WORK INSTRUCTION - Of all the entries below, retype only the lines from the one with "How do I perform: Expand" through the one with "Click the help question mark button", exactly as they appear.
►
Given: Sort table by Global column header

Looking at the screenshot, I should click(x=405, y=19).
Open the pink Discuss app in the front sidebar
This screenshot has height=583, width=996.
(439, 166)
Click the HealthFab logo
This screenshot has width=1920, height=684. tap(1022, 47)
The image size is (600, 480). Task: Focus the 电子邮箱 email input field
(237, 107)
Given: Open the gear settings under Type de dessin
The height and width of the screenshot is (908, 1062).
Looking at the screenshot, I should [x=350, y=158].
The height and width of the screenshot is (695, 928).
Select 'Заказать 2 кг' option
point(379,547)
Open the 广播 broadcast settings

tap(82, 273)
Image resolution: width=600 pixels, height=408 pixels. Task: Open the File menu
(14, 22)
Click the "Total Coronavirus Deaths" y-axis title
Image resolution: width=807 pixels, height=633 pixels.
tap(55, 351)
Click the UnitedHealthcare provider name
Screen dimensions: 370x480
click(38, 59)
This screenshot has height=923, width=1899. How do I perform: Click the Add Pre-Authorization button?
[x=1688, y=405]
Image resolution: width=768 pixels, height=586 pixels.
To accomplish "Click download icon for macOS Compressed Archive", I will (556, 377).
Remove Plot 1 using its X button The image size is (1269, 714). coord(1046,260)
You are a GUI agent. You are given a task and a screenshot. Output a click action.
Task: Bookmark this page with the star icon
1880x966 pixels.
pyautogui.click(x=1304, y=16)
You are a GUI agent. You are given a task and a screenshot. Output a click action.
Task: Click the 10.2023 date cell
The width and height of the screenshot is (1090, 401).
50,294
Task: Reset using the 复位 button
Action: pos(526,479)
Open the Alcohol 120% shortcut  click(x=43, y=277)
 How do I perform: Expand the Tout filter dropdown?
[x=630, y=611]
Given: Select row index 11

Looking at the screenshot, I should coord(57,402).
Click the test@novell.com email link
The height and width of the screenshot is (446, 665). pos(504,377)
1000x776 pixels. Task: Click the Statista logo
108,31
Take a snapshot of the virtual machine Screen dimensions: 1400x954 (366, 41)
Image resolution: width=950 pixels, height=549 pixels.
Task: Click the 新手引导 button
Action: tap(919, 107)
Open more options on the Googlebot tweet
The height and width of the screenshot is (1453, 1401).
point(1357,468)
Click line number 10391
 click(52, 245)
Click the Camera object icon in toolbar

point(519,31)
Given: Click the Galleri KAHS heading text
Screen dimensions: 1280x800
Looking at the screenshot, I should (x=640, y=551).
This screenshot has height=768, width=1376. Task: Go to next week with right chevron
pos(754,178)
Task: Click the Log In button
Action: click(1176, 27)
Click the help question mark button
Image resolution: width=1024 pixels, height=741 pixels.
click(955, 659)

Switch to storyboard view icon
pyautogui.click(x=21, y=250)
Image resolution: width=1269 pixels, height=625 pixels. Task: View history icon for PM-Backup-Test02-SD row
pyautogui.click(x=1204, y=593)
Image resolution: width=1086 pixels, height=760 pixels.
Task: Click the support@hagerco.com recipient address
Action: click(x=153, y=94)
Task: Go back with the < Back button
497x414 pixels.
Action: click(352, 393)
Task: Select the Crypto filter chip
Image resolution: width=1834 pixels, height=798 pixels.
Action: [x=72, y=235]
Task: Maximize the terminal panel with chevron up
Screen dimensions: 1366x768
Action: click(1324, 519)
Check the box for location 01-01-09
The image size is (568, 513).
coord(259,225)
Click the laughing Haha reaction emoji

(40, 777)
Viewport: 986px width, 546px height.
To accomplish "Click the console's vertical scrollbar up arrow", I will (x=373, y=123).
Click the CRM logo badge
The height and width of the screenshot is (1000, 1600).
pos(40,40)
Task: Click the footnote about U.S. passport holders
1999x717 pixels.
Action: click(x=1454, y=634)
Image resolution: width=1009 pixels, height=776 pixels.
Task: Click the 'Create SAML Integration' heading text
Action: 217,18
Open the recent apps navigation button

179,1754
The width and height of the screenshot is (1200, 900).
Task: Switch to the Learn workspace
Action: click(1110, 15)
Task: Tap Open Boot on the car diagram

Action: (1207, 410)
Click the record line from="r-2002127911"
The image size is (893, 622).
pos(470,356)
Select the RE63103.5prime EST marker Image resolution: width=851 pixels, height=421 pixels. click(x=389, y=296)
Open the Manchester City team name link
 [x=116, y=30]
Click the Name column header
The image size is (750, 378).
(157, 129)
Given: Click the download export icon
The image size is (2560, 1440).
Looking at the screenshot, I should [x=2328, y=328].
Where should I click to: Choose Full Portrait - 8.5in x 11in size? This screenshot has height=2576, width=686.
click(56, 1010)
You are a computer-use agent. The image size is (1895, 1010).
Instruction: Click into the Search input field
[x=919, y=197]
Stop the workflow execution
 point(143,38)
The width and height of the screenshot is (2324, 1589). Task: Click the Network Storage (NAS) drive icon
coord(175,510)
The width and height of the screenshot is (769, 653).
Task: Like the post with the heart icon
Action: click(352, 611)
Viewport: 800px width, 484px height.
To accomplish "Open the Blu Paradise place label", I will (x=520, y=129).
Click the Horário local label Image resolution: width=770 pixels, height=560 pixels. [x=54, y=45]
◄
FINAL ANSWER -
 How do I perform: Expand the Tout filter dropdown?
[x=630, y=611]
Given: Select row index 11

Looking at the screenshot, I should coord(57,402).
Click the test@novell.com email link
The height and width of the screenshot is (446, 665). pos(504,377)
1000x776 pixels. Task: Click the Statista logo
108,31
Take a snapshot of the virtual machine Screen dimensions: 1400x954 (366, 41)
Image resolution: width=950 pixels, height=549 pixels.
Task: Click the 新手引导 button
Action: tap(919, 107)
Open more options on the Googlebot tweet
The height and width of the screenshot is (1453, 1401).
point(1357,468)
Click line number 10391
 click(52, 245)
Click the Camera object icon in toolbar

point(519,31)
Given: Click the Galleri KAHS heading text
Screen dimensions: 1280x800
Looking at the screenshot, I should (x=640, y=551).
This screenshot has height=768, width=1376. Task: Go to next week with right chevron
pos(754,178)
Task: Click the Log In button
Action: click(1176, 27)
Click the help question mark button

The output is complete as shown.